(Beginning of DATA FOR THIS EXERCISE)

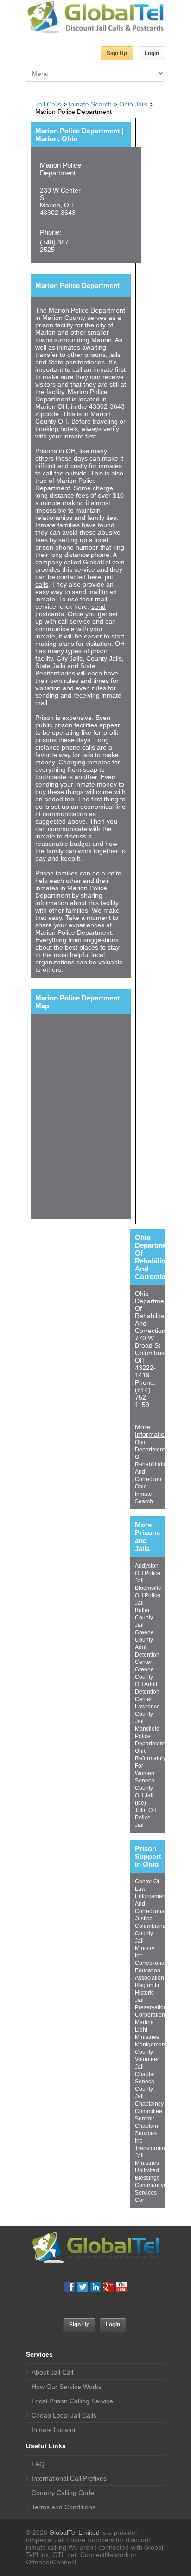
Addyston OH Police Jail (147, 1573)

(End of DATA FOR THIS EXERCISE)
(Beginning of DATA FOR THIS EXERCISE)

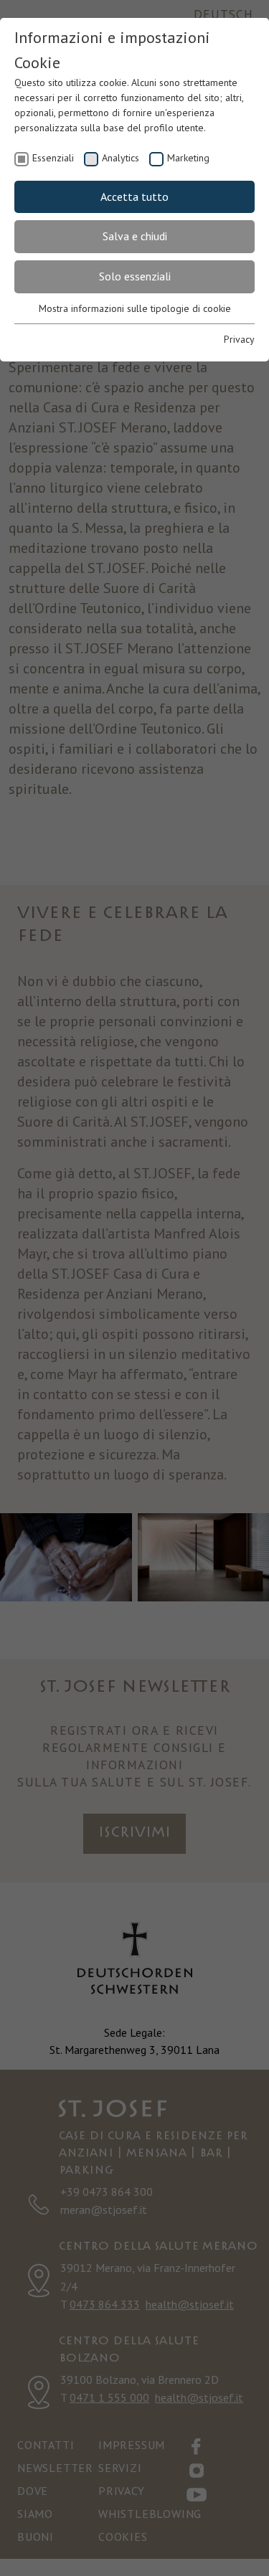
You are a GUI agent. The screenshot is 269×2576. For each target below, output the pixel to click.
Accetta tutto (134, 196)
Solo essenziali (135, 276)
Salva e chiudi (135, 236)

(End of DATA FOR THIS EXERCISE)
(Beginning of DATA FOR THIS EXERCISE)

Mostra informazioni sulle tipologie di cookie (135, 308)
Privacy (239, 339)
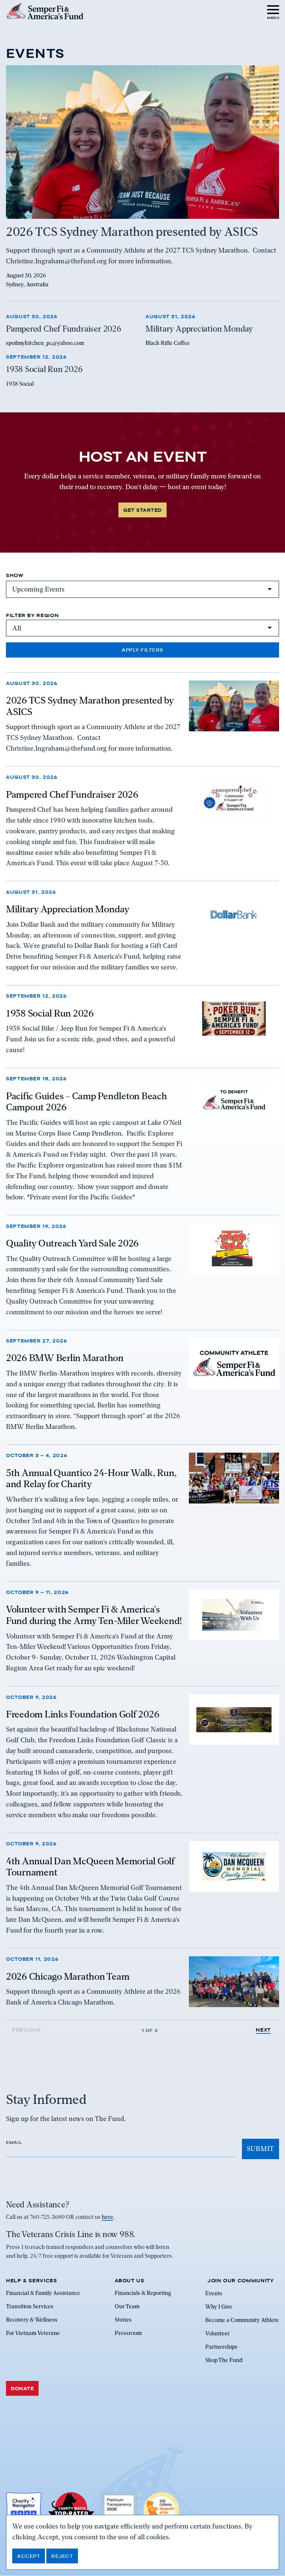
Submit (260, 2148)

(End of DATA FOR THIS EXERCISE)

■ **EXERCISE PROMPT**: From the records above, extract the lines from the one holding "Mostra informazioni sulle" through the one holding "Submit (260, 2148)", word for word; omit the pictures.

■ **YOUR SOLUTION**:
Mostra informazioni sulle tipologie di cookie (135, 308)
Privacy (239, 339)
Submit (260, 2148)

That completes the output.